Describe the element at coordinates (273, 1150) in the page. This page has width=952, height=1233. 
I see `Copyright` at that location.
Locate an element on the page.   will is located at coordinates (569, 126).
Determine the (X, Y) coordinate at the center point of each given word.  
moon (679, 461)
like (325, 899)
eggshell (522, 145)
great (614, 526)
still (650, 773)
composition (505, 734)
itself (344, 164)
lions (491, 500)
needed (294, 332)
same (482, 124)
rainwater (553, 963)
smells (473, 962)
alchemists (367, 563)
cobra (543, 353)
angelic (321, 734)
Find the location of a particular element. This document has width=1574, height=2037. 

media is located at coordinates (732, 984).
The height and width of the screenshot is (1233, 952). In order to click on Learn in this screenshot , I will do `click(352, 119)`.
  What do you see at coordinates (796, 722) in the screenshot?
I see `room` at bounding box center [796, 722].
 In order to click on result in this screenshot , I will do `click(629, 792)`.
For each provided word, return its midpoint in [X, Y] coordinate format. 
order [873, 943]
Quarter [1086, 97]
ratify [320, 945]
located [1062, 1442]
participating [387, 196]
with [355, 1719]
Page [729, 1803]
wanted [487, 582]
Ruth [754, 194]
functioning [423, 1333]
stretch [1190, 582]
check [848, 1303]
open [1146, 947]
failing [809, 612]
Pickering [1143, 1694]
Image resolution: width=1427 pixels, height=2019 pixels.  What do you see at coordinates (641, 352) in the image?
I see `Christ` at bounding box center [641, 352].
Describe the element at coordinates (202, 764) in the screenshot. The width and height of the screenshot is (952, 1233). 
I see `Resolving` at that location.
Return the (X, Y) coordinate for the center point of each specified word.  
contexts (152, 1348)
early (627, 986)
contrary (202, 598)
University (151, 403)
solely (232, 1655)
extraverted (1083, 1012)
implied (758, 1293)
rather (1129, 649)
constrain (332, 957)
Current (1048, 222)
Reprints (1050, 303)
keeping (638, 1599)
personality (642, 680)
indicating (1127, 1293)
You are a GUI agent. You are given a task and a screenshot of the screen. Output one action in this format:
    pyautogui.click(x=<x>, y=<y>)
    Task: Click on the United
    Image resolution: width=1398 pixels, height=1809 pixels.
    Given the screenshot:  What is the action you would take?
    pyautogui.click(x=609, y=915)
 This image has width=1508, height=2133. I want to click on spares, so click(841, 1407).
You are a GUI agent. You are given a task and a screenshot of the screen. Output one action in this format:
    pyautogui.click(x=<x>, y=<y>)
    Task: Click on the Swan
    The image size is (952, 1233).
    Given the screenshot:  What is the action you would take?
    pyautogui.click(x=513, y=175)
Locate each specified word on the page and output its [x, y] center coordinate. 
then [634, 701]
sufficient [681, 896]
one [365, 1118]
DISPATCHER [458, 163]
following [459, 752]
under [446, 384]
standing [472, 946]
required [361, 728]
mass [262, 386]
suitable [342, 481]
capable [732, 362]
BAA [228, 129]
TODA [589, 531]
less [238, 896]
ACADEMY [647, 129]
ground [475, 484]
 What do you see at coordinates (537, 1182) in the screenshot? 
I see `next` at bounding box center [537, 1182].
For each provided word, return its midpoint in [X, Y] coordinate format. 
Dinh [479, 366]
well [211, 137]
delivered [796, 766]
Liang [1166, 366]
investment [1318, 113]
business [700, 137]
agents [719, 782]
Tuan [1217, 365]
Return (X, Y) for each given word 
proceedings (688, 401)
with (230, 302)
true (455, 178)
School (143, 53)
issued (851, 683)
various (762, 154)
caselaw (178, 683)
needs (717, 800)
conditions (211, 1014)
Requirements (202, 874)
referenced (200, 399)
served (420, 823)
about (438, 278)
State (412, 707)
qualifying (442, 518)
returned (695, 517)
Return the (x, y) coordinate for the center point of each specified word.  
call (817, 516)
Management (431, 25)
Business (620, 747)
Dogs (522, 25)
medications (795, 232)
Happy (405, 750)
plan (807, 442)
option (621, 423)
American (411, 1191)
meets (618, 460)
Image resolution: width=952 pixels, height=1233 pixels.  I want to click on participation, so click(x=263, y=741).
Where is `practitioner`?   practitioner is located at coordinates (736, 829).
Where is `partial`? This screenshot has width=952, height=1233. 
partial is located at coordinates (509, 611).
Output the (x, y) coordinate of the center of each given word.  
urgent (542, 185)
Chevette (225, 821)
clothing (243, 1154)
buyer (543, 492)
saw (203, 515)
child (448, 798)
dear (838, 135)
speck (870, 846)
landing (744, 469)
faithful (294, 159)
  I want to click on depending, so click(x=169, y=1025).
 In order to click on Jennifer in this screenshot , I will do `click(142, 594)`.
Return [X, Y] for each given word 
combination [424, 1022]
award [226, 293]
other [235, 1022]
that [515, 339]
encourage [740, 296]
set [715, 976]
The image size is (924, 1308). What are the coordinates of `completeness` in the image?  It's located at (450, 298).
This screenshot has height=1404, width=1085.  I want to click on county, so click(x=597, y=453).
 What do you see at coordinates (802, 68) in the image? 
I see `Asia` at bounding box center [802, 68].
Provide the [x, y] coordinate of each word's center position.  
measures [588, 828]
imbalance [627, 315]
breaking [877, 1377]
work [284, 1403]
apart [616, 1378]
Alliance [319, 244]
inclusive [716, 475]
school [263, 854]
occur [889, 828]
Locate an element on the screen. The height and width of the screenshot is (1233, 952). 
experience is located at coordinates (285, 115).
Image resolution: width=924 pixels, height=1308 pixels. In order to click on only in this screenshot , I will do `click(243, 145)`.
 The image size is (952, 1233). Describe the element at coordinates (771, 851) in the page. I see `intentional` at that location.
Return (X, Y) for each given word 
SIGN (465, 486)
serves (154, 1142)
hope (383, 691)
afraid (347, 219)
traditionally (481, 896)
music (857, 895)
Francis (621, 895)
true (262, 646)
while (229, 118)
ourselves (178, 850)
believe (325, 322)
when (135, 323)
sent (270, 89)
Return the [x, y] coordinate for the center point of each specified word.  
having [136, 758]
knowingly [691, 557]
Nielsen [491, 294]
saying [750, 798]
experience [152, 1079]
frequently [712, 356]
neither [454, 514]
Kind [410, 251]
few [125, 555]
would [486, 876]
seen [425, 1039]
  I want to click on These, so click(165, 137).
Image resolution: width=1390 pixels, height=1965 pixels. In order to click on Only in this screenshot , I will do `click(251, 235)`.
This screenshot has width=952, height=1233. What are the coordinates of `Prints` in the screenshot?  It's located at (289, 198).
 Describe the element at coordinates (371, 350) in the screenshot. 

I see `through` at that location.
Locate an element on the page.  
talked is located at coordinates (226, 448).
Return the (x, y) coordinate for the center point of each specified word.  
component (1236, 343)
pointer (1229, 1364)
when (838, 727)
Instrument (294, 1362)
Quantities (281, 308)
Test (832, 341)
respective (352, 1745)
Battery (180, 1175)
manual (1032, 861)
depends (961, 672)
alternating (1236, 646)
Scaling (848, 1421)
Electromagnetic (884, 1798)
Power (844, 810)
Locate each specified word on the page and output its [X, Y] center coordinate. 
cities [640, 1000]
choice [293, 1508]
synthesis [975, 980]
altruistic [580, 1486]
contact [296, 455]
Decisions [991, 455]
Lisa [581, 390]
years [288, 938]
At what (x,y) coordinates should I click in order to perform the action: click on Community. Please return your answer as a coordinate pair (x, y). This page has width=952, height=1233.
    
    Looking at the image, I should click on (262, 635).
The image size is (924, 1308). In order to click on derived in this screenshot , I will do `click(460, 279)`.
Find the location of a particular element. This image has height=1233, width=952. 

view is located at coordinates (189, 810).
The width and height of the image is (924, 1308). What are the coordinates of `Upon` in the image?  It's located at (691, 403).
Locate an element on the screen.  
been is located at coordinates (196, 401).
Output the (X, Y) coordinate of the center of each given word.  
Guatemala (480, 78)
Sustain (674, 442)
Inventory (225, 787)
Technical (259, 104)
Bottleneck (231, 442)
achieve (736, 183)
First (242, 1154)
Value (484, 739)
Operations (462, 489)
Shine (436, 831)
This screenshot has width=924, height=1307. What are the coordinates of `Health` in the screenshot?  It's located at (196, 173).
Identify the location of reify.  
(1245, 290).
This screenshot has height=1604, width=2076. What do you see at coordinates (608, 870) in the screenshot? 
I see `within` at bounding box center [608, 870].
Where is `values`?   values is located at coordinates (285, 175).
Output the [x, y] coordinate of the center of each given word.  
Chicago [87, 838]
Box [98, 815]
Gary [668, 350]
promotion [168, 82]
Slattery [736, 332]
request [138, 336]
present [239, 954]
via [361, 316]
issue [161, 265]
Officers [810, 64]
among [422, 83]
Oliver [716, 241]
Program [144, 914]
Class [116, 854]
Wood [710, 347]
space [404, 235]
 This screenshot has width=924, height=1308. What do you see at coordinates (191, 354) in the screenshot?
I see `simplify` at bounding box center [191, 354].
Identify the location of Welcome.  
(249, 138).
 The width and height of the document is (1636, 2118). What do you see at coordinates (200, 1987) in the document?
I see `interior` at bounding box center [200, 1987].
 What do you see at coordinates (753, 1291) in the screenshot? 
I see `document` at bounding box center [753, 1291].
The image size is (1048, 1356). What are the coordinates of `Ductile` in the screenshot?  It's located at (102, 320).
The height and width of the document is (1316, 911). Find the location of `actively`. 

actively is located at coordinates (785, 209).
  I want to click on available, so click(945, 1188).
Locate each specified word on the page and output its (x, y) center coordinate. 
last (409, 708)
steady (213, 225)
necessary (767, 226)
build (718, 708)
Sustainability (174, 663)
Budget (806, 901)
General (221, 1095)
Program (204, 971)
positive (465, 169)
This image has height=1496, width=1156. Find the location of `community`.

__________

### Goal
Return, unchanged, every line from the very first row down through the line containing "center [796, 722].", with both of those lines included.

### Finished answer
Describe the element at coordinates (273, 1150) in the page. This page has width=952, height=1233. 
I see `Copyright` at that location.
Locate an element on the page.   will is located at coordinates (569, 126).
Determine the (X, Y) coordinate at the center point of each given word.  
moon (679, 461)
like (325, 899)
eggshell (522, 145)
great (614, 526)
still (650, 773)
composition (505, 734)
itself (344, 164)
lions (491, 500)
needed (294, 332)
same (482, 124)
rainwater (553, 963)
smells (473, 962)
alchemists (367, 563)
cobra (543, 353)
angelic (321, 734)
Find the location of a particular element. This document has width=1574, height=2037. 

media is located at coordinates (732, 984).
The height and width of the screenshot is (1233, 952). In order to click on Learn in this screenshot , I will do `click(352, 119)`.
  What do you see at coordinates (796, 722) in the screenshot?
I see `room` at bounding box center [796, 722].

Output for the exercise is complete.